Task description —
With the pictures removed, retype the lines from the one holding "You are a GUI" through the end of the records, exactly as written.

--

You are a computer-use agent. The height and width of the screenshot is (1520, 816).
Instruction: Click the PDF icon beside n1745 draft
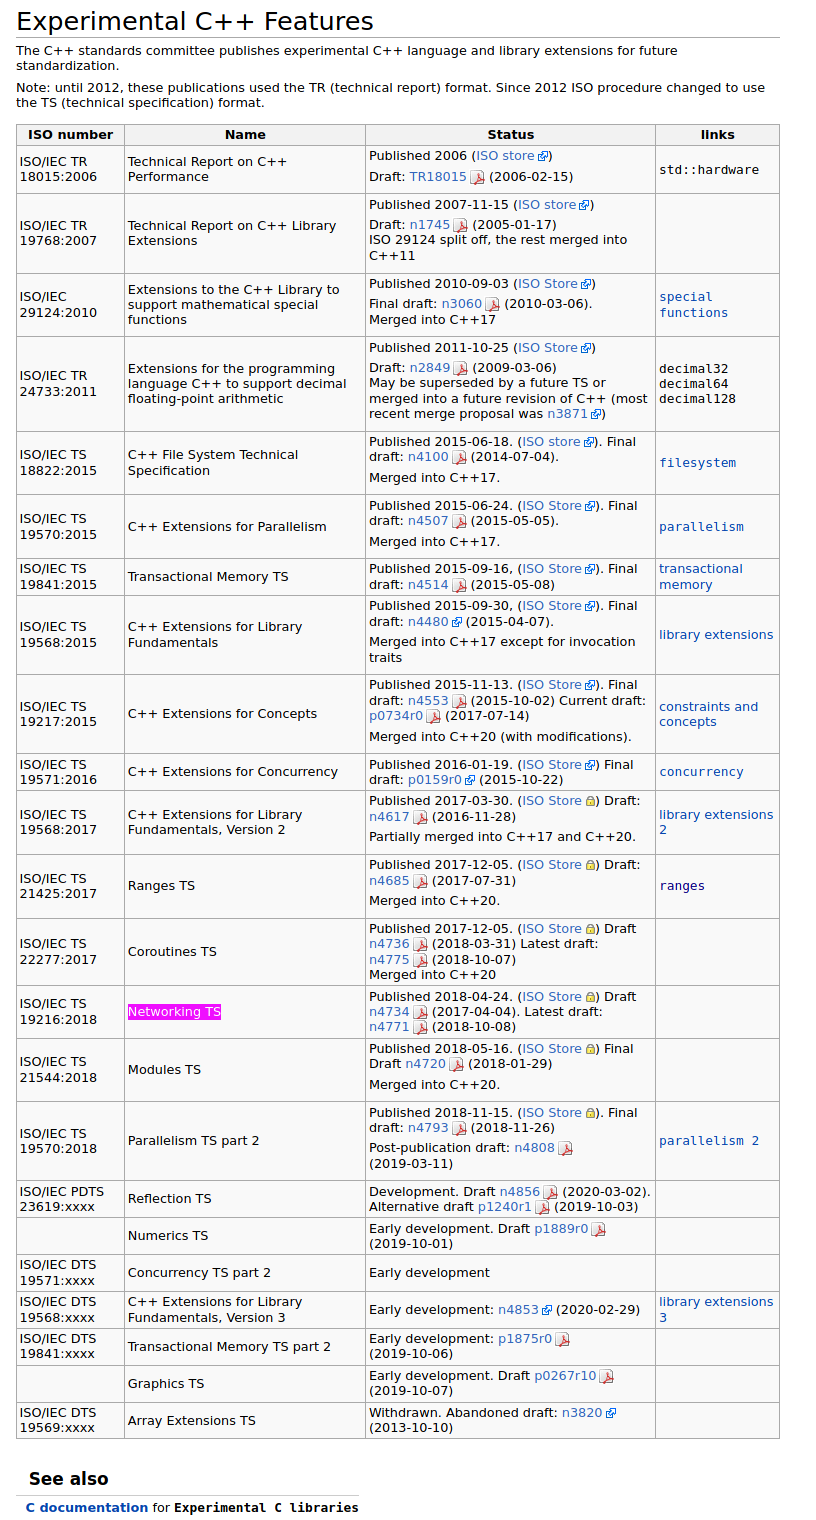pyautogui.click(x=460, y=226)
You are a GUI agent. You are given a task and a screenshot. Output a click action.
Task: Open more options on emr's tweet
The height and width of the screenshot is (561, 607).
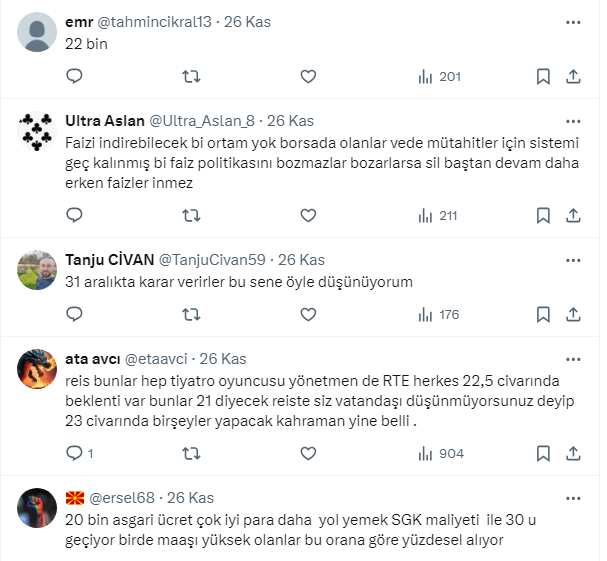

--

Response to this exercise —
You are a GUI agent. You are given a task and a screenshot. Output a click action.
Task: Open more options on emr's tweet
The height and width of the screenshot is (561, 607).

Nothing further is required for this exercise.